Max Romeo Every Man Ought to Know (VP) + Rhoda Dakar Version Girl (Sunday Best)

A couple of tasty reggae outings. The first is old, a 1974 collection that gathers together a bunch of releases by Jamaican star Max Romeo, and which charts his growth from “slackness” numbers such as “Big Twenty (Play With Your Pussy)” and “Pussy Watch Man”, into Rastafarian consciousness, as best exemplified by the title track. Produced by Bunny Lee at King Tubby’s studios, it also contains some simply and lovely soulful skankers such as “Stick By Me”. Business as usual with a reggae don. Comes in photo/info inner sleeve wherein New York reggae expert Carter Van Pelt tells the back story. The second album is by 2 Tone queen Rhodar Dakar, of The Bodysnatchers and The Specials, a set of cover versions with a spring in their step. The premise is simple; Dakar takes on a bunch of relatively well-known songs and adds reggae. That’s it. It doesn’t work all the time – some are too prosaic – but when it does, especially on Bowie’s “The Man Who Sold the World” and the album’s most obscure track, Maxime Le Forestier’s 1972 song “Comme Un Arbre”, it has a ringing appeal. As does the swirly mauve-white vinyl and the cover/inner sleeve art by Sheffield’s Pete McKee (see left).
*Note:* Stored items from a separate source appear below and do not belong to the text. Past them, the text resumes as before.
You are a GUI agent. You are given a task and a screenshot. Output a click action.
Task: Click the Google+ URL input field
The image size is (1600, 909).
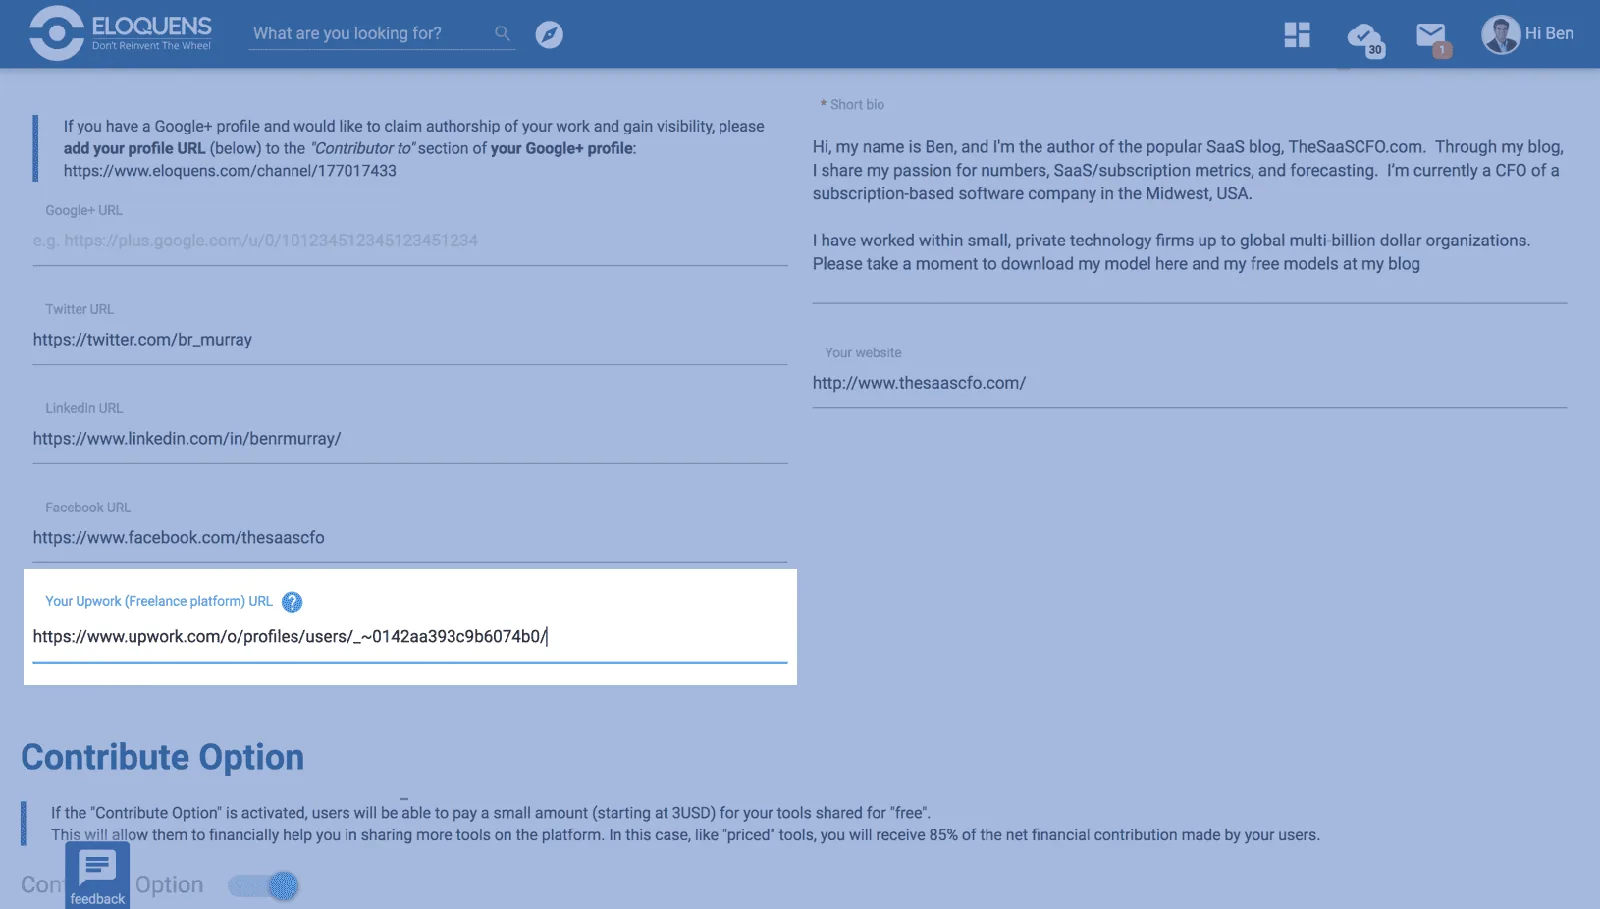(x=410, y=241)
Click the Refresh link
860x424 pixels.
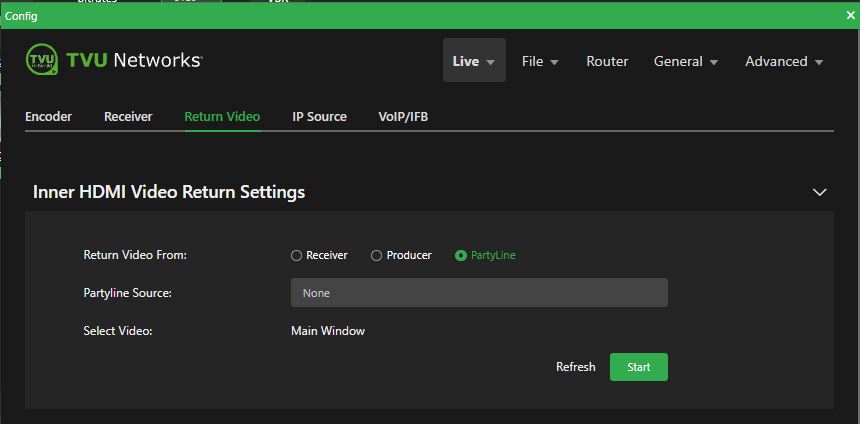[575, 367]
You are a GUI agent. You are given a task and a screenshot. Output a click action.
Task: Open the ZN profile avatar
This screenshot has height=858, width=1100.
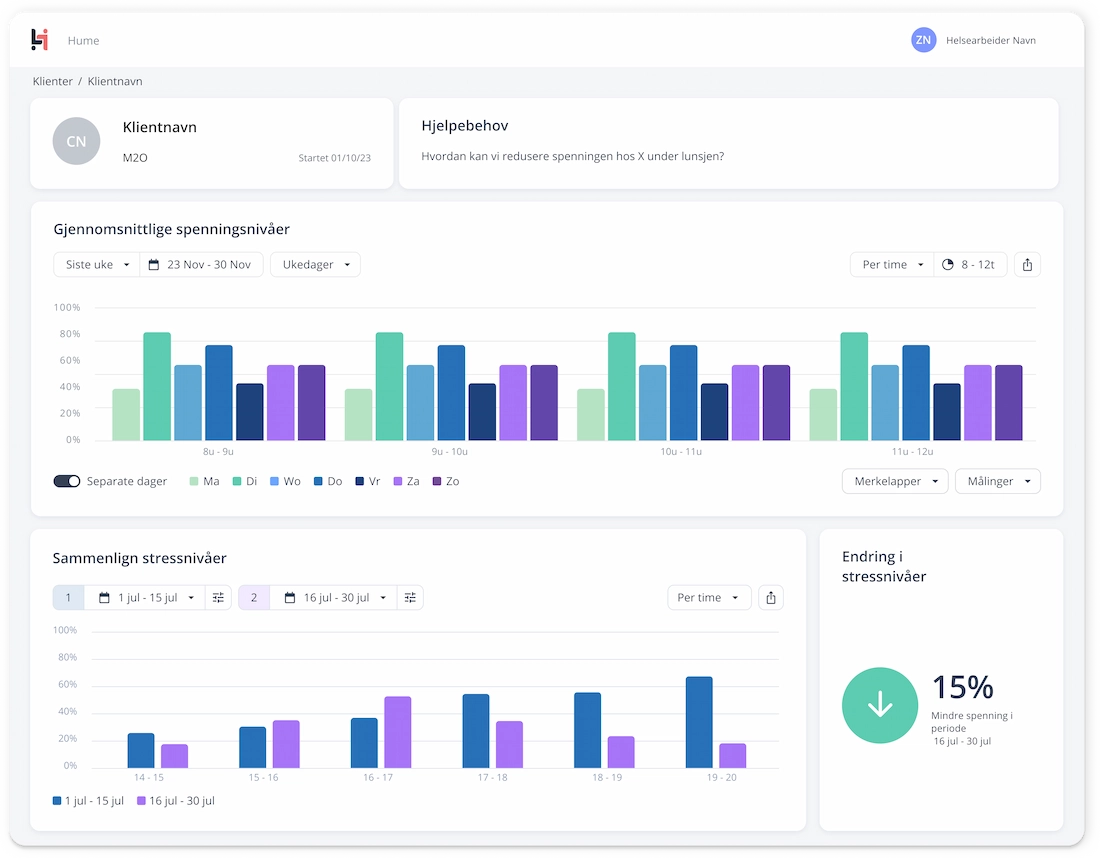[923, 40]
Eleni Drake Surf the Sun (Vanilla Sky) + Dan Croll Fools (Communion): Two albums by two singer-songwriters who really have nothing in common, but I couldn’t find any other way to squeeze them in, which they both deserve. London-based Brit-Greek-South African singer Eleni Drake’s latest album, Surf the Sun, showcases a compulsive set of songs laced in spacey twang, her breathy voice adding another layer of interest. There’s a touch of David Lynch about its zonk-blues melancholia. It’s one of those albums that doesn’t initially persuade but once the listener beds down into its dappled charms, they want to stay awhile. Dan Croll, briefly Britain’s most-likely-to singer, achieved some success about a decade ago and his fourth album, Fools, is jammed with unpretentious, lyrically entertaining guitar-led pop. There aren’t any real sonic surprises along the way but he has an easy way with melody and a wit that should keep fans of such things on side. Comes in photo/lyric/info inner sleeve.

Savage Republic Africa Corps Live at the Whisky A Go Go 30th December 1981 (Independent Project)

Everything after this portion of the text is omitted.